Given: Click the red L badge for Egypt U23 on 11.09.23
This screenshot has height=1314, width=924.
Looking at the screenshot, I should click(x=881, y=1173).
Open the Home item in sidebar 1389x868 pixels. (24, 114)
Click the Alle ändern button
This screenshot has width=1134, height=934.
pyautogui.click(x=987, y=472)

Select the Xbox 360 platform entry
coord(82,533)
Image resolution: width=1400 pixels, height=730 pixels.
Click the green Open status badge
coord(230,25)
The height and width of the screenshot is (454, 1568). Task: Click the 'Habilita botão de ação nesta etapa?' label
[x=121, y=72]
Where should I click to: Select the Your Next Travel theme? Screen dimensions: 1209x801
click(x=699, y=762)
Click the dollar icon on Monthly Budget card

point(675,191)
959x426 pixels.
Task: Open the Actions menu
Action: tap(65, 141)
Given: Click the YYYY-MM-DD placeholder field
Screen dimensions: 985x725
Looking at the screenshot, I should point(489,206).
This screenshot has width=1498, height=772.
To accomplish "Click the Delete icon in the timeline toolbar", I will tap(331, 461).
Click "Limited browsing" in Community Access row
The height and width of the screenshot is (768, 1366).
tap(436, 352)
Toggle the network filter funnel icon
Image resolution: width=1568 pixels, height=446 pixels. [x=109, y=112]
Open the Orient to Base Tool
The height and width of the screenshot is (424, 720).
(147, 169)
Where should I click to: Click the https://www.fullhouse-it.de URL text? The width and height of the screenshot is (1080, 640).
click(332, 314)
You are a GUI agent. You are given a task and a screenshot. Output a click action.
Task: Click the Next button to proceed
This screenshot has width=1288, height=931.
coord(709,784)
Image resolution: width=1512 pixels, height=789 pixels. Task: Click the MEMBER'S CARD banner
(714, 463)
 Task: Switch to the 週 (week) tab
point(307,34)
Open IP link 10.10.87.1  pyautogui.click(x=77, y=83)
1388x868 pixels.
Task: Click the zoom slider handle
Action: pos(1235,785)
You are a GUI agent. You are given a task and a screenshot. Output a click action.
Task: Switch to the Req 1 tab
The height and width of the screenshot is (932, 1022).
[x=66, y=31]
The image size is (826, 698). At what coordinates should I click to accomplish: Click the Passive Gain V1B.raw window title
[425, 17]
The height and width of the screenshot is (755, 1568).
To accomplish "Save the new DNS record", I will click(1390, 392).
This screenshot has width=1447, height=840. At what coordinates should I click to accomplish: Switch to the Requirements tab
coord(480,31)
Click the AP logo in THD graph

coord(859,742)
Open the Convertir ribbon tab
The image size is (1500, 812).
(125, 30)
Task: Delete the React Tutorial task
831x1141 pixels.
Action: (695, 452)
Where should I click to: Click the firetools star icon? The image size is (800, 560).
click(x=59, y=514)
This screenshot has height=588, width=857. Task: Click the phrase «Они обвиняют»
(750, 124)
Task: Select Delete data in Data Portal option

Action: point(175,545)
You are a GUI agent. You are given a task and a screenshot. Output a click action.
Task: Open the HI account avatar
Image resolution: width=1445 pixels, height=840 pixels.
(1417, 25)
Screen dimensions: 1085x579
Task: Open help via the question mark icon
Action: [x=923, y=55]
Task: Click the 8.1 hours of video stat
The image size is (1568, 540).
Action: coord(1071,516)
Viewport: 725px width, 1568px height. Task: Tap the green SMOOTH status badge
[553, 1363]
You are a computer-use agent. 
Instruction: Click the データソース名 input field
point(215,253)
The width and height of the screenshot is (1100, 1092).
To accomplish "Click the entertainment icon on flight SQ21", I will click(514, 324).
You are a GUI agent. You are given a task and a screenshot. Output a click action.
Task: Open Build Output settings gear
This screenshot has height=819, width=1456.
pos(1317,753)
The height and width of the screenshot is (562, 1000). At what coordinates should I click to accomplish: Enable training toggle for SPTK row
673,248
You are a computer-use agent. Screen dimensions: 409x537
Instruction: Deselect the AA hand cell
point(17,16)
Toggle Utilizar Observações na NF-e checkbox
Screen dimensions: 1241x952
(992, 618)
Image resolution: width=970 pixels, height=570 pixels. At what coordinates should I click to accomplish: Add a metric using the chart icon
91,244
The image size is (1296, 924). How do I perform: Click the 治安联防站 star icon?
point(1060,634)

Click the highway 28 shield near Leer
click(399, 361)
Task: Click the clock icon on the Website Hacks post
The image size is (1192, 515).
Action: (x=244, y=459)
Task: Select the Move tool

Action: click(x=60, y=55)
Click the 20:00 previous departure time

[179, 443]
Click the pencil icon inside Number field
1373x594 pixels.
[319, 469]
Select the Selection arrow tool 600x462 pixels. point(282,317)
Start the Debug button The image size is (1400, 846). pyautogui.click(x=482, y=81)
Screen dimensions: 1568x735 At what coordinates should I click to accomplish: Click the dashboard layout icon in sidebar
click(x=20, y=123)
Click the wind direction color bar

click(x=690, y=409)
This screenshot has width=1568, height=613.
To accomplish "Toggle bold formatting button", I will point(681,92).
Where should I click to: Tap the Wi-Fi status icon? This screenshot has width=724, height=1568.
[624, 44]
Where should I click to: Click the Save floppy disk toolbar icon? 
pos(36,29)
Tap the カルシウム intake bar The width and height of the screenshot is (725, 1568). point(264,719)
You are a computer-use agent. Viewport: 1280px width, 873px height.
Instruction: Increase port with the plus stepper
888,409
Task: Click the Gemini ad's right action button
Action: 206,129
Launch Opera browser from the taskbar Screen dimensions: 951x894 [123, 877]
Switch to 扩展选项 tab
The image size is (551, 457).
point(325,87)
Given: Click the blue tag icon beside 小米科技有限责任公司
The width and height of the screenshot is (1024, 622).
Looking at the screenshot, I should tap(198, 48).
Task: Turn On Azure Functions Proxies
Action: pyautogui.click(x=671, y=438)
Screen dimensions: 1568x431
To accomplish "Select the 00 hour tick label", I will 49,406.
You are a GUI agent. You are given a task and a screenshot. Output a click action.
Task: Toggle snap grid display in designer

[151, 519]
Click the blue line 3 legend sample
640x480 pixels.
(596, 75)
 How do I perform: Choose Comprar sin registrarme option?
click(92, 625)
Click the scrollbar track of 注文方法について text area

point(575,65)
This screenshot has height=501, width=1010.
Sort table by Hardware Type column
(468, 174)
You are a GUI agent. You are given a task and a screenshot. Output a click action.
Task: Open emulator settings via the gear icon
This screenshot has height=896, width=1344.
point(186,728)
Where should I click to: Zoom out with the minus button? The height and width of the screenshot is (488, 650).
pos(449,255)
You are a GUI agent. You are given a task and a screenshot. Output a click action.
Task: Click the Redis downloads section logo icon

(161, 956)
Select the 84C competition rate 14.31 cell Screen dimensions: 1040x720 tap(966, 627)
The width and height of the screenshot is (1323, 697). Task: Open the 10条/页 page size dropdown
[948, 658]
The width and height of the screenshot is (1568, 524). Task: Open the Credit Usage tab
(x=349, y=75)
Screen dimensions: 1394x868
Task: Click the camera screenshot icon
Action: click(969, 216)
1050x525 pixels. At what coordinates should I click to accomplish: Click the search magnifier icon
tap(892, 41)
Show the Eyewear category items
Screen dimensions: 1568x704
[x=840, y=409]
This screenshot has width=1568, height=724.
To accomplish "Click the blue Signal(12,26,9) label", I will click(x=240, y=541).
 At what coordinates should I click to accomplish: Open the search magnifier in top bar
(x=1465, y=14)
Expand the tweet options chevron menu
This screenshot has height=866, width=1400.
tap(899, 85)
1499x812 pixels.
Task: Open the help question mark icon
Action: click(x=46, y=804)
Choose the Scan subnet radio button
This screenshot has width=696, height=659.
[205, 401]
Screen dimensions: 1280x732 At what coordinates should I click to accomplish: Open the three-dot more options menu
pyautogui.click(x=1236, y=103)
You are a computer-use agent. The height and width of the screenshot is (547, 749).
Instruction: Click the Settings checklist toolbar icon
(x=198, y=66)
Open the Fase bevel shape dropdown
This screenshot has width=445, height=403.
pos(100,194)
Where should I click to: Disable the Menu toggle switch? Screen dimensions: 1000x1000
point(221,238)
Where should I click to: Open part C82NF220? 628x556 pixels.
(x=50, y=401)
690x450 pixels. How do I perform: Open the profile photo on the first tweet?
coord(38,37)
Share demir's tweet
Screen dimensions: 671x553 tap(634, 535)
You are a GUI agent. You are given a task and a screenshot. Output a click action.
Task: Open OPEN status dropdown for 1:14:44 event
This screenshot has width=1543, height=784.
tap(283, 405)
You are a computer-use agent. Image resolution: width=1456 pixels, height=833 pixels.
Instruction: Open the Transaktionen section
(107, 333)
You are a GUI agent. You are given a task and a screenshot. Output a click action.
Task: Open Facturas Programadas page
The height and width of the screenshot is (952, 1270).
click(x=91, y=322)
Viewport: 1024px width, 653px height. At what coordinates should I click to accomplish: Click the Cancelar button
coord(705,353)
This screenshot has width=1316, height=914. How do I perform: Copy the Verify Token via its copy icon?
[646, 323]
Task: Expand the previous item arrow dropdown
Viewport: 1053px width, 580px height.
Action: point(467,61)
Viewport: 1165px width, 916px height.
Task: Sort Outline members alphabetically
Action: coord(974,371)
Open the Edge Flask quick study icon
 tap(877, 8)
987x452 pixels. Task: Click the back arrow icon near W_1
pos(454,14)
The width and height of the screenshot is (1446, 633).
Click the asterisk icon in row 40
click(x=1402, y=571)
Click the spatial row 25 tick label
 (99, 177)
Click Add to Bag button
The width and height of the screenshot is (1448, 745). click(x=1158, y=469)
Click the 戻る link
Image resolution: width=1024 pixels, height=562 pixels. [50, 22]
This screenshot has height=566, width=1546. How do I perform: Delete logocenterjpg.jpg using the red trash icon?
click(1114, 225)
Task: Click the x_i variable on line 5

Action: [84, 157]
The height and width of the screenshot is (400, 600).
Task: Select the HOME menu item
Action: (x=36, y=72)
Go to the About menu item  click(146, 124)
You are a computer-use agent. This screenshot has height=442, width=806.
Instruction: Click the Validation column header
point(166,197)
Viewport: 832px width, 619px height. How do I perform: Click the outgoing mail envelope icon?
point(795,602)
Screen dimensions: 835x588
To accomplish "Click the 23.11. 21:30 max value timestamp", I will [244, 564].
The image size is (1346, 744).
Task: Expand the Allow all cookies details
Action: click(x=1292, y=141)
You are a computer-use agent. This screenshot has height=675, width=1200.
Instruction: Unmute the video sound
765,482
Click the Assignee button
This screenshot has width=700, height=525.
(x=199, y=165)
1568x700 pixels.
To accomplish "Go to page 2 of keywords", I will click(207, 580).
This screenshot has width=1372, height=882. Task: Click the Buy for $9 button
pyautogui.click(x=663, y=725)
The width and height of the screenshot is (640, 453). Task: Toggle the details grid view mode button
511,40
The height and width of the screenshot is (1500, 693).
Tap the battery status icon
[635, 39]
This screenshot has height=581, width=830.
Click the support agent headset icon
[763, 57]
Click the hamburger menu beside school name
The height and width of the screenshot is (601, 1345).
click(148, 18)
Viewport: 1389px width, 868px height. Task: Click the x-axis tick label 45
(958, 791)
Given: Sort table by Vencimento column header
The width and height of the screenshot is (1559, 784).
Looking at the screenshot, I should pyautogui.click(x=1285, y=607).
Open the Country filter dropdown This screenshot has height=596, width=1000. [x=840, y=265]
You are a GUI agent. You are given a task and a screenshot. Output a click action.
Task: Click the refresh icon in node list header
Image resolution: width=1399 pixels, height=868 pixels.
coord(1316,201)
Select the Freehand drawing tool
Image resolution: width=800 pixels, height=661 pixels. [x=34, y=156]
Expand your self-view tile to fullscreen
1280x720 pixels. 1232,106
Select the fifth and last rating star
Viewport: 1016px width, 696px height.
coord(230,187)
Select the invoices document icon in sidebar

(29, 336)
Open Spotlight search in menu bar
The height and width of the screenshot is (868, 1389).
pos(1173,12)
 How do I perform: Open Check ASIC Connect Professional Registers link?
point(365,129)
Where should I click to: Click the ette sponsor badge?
=-=-=-=-=
Reproduce the lines above verbatim, starting with the line that contains "Open the Edge Flask quick study icon" and going on through the line that contains "point(795,602)", with both of those lines included.

Open the Edge Flask quick study icon
 tap(877, 8)
987x452 pixels. Task: Click the back arrow icon near W_1
pos(454,14)
The width and height of the screenshot is (1446, 633).
Click the asterisk icon in row 40
click(x=1402, y=571)
Click the spatial row 25 tick label
 (99, 177)
Click Add to Bag button
The width and height of the screenshot is (1448, 745). click(x=1158, y=469)
Click the 戻る link
Image resolution: width=1024 pixels, height=562 pixels. [50, 22]
This screenshot has height=566, width=1546. How do I perform: Delete logocenterjpg.jpg using the red trash icon?
click(1114, 225)
Task: Click the x_i variable on line 5

Action: [84, 157]
The height and width of the screenshot is (400, 600).
Task: Select the HOME menu item
Action: (x=36, y=72)
Go to the About menu item  click(146, 124)
You are a computer-use agent. This screenshot has height=442, width=806.
Instruction: Click the Validation column header
point(166,197)
Viewport: 832px width, 619px height. How do I perform: Click the outgoing mail envelope icon?
point(795,602)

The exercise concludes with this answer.